Once upon a time, computers were slow and disks were small. Every kilobyte—nay, every byte!—was precious, and a thing to be hoarded and safeguarded against the awful ravages of time and bloat. In those days, a great many stupid things were done in the name of efficiency. Here is one.

One thing many programs have in common is a need to pull in a list of words. Don't ask why, ok? It's not important why. Hush. We can come back to that later on. Anyway, we need words, but we don't want to use our precious disk quota on those, because those aren't important. They are a means to an end. How can we save space while still storing every single freaking word in the English language?

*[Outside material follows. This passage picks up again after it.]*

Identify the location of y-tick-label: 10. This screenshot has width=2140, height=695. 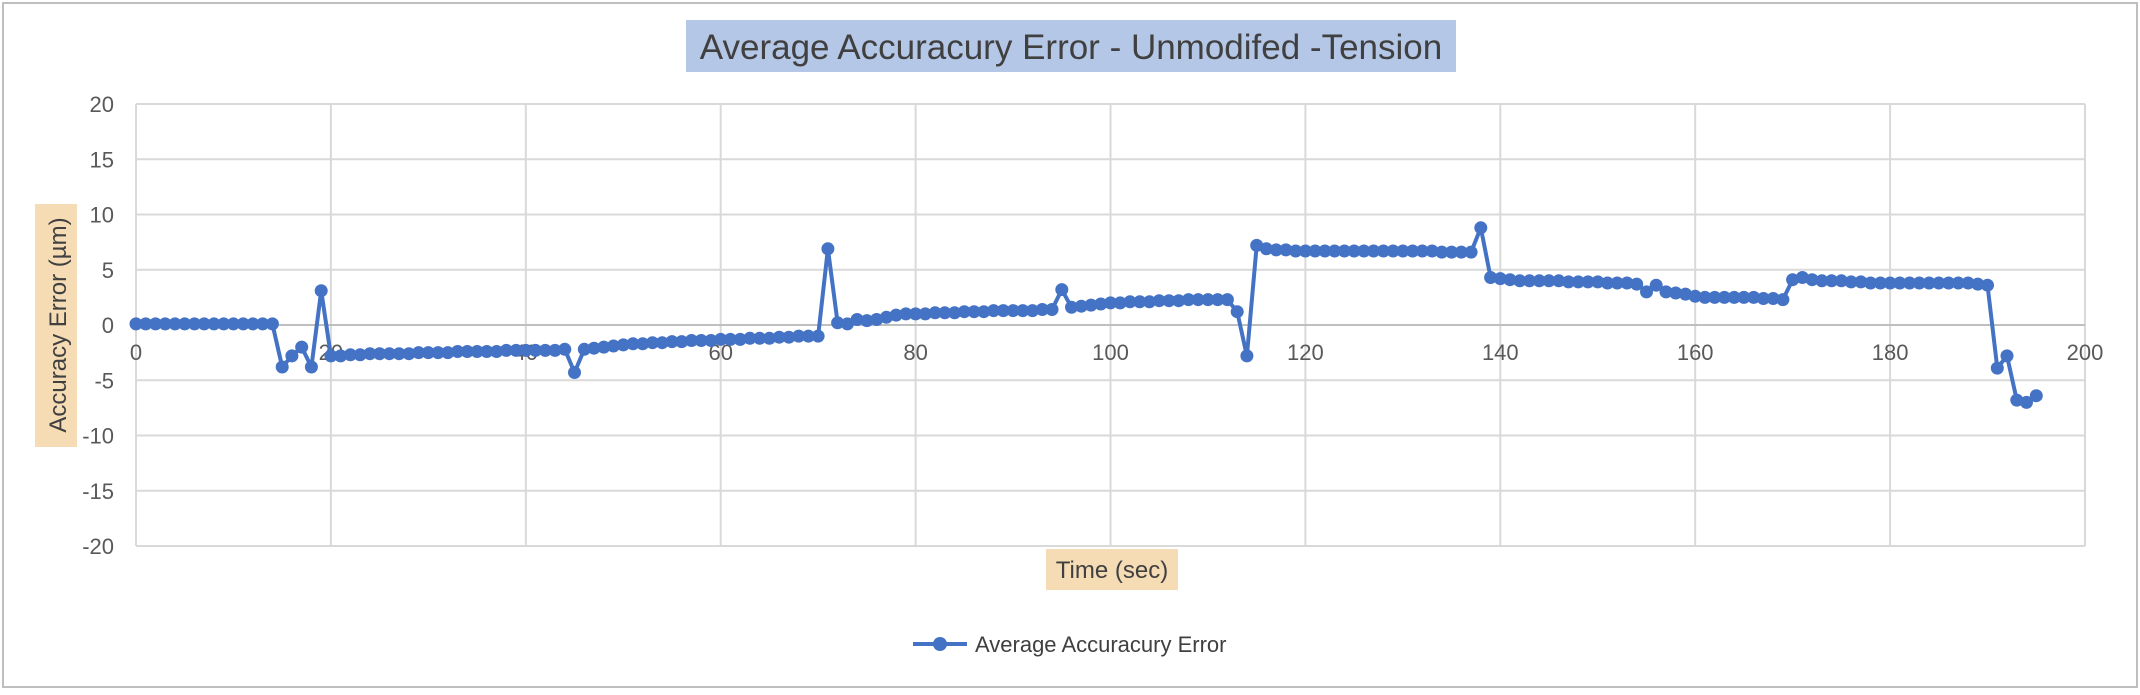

A method for compact storage of ordered strings

Did that sound official? I hope so; I worked hard on that.

The idea is pretty simple. Each word consists of either A) a word, or B) the number of characters retained from the previous word followed by any new characters. For instance:

cello
5s

The challenge

For this challenge, you will need to write two programs.

  1. The converter.
  2. The unconverter.

The converter will accept any list of words (you can find one at /usr/share/dict/words or by searching for enable1.txt online) and spit out a compacted list of words. The unconverter will accept a compacted list and return the original list of words. Obviously, the compacter will work better if the words are sorted, but that's not strictly necessary.

You may want to write a third program to compare the two lists, but, to be honest, you can probably do that with just diff or something, so whatever.

Our next challenge will probably be some kind of assignment making use of this code, unless I come up with something amazing between now and then. Good luck!